This has not been discovered only by us, patients, but it has become a trend lately in the medical world. Studies have been performed that have proven mild stimulation and in some cases even natural IVF (that is no stims at all, just one egg retrieved) work better for DOR patients, the "bad responders". Some REs will tell you live pregnancy rates are low for natural and low dose IVF - and they are, when you compare them to the high rates of normal responders. But when you compare them to the results bad responders have after failing cycles on high doses, you will find that something is still better than  nothing.


There are more and more clinics offering this low dose approach. One of them is CreateHealth in London who treats mostly patients with diminished ovarian reserve. There are others too, and if you have come across one, I would ask you to comment with the name and location, in order to help other ladies.

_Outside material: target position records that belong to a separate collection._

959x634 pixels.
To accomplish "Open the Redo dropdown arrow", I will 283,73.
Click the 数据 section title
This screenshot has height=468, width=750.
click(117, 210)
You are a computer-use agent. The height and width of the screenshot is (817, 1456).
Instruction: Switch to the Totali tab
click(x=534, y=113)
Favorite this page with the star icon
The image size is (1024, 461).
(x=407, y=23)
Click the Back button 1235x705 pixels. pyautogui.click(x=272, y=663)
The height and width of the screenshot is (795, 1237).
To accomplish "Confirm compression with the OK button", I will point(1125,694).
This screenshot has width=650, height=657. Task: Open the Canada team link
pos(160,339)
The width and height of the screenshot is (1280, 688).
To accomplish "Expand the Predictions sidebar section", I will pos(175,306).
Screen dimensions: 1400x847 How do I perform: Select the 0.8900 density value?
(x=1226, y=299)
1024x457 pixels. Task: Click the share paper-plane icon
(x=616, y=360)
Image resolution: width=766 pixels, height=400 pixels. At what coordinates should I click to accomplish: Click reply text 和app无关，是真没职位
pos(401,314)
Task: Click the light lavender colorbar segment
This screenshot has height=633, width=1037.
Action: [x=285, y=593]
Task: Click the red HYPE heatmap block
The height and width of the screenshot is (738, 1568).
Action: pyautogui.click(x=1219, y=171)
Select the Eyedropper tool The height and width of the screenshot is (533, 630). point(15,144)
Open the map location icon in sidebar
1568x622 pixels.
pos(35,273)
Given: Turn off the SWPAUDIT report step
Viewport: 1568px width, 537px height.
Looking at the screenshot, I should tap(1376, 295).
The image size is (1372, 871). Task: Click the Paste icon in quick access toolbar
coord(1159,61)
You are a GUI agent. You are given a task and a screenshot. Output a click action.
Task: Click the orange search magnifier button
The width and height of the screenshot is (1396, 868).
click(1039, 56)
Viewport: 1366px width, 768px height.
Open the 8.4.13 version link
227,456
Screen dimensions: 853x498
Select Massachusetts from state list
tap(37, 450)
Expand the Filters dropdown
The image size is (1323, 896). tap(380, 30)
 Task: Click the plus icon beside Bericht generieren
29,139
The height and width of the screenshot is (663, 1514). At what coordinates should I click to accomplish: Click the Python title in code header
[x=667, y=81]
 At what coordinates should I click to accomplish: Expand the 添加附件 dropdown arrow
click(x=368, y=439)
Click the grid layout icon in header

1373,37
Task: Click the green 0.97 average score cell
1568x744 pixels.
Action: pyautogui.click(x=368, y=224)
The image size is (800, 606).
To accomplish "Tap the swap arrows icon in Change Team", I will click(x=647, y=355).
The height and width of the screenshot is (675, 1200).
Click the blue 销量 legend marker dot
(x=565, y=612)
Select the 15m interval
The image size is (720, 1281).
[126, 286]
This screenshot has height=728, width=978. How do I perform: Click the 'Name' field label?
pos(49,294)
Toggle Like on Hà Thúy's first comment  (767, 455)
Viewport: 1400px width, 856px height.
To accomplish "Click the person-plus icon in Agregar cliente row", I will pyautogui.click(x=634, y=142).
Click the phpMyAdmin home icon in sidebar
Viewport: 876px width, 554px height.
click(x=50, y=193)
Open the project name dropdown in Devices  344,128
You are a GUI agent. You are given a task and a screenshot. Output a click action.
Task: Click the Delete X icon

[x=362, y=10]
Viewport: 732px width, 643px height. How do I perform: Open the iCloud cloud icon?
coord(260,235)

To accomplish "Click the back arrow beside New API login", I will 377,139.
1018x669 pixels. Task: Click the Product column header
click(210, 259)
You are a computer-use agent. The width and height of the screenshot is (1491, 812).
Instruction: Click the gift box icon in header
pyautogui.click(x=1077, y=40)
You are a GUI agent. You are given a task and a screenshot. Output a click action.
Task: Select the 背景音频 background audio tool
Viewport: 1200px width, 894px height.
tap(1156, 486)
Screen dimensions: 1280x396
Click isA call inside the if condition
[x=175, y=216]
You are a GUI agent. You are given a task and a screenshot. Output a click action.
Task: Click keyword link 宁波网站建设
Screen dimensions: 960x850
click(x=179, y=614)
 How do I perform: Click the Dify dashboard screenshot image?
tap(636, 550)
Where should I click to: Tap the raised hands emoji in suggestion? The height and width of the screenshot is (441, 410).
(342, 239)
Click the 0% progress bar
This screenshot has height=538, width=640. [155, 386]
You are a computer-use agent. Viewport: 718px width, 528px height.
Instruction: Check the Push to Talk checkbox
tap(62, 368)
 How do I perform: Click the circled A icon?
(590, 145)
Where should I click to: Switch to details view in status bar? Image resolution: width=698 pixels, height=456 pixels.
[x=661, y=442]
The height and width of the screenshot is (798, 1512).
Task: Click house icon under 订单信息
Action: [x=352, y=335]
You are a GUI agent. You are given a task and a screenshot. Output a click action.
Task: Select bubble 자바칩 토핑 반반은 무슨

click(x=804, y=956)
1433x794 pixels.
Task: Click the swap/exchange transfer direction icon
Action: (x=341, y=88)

Whatever protocol you and your RE choose, just keep in mind that IVF is really trial and error. It is pretty rare for an IVF patient to be successful on the first cycle, and this is even truer in the case of  poor responders.

Therefore, if your first IVF cycle fails, do not despair.

Chances are you will have learned a lesson and you will know what and how to do better next time.

And know that unless you try, you cannot really know how you will respond, either to low doses or high doses.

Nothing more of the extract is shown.